-- Excerpted passage --
········
Housing CRH facilities cripples church programmes – pastor
Western Bureau:
Pastor Glen Samuels, the president of the West Jamaica Conference (WJC) of Seventh-day Adventists in Montego Bay, is concerned that his organisation’s mentorship and skills training programmes will suffer if he continues to house some of the departments from the neighbouring Cornwall Regional Hospital (CRH).
“It is a challenge because we committed ourselves to it as a church that serves the community, and we were aware that it would significantly curtail our activities, especially now that we are coming into December,” said Samuels, who offered sections of the church to house some of the hospital’s departments after noxious fumes forced the closure of some sections of the hospital.
The most significant challenge is the building closest to the main office because we finished that building in 2017, and that was built to house our skills training, especially with our commitment to mentorship,” Samuels explained to The Gleaner on Tuesday.
The WJC president said that continued housing of the departments they are catering to could impact the WJC’s upcoming quadrennial report on its mentorship programme, a report which is delivered every four years.
“Next year is the final full year in terms of the quadrennial reporting period, and I really would not want the quadrennium (four-year period) to finish without at least delivering on that strategic initiative. There are persons overseas, in the diaspora, who want to help us with the equipment and other stuff for our mentorship and skills training, so the question of continued aid to the CRH is well timed,” said Samuels.
········
-- Available data --

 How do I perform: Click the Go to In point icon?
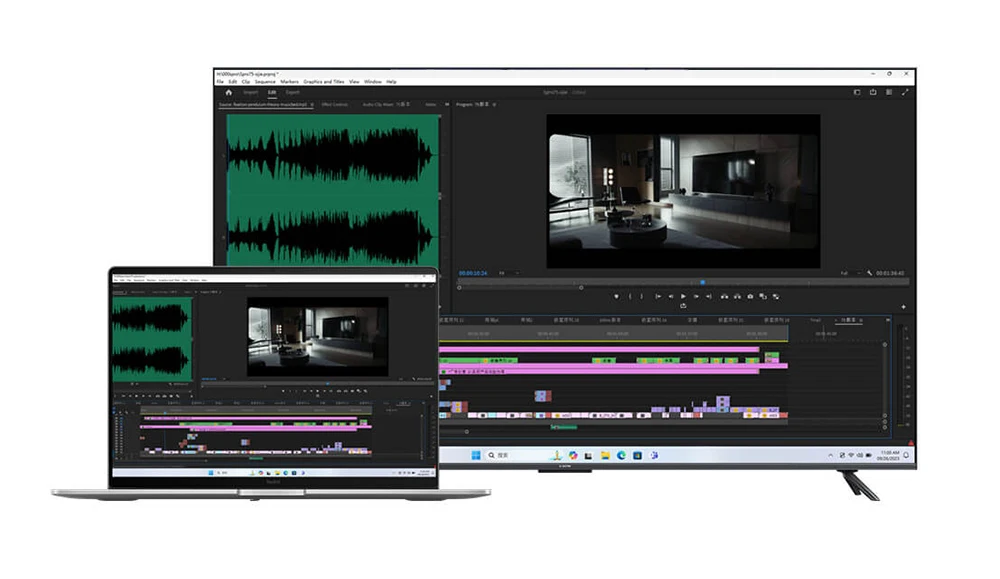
········
-- Exercise A --
Answer these questions from the news article about the church housing hospital departments:
(i) In what year was the building closest to the main office finished?
(ii) What forced the closure of some sections of the hospital?
(iii) How often is the conference's quadrennial report delivered?
-- Exercise B --
Continue the news article about the church housing hospital departments, starting right after its final sentence.

-- Written reply A --
(i) 2017
(ii) Noxious fumes
(iii) Every four years

-- Written reply B --
“We will still struggle to keep the commitment with our auditorium, where they (CRH) have about 30 cubicles inside that section. I am still struggling with how long we can give up the mentorship building that we built for the skills training programme, so that is the most significant part of the struggle,” added Samuels.
The WJC has been providing its conference centre to house some of the CRH’s departments since 2017. The departments being housed include the hospital’s antenatal clinic, physiotherapy department, and several lab operations.
The CRH, which was built in 1974, began experiencing a noxious fumes issue in September 2016, which forced medical personnel to vacate the 400-bed hospital’s accident and emergency department, which occupied the bottom floor of the 10-storey Type A hospital.
The timeline for the hospital’s restoration was set for next month, but last month, the independent oversight committee monitoring the restoration work announced that the rehabilitation works, which include repairing the facility’s tower, has been pushed back to 2022 due to the COVID-19 pandemic.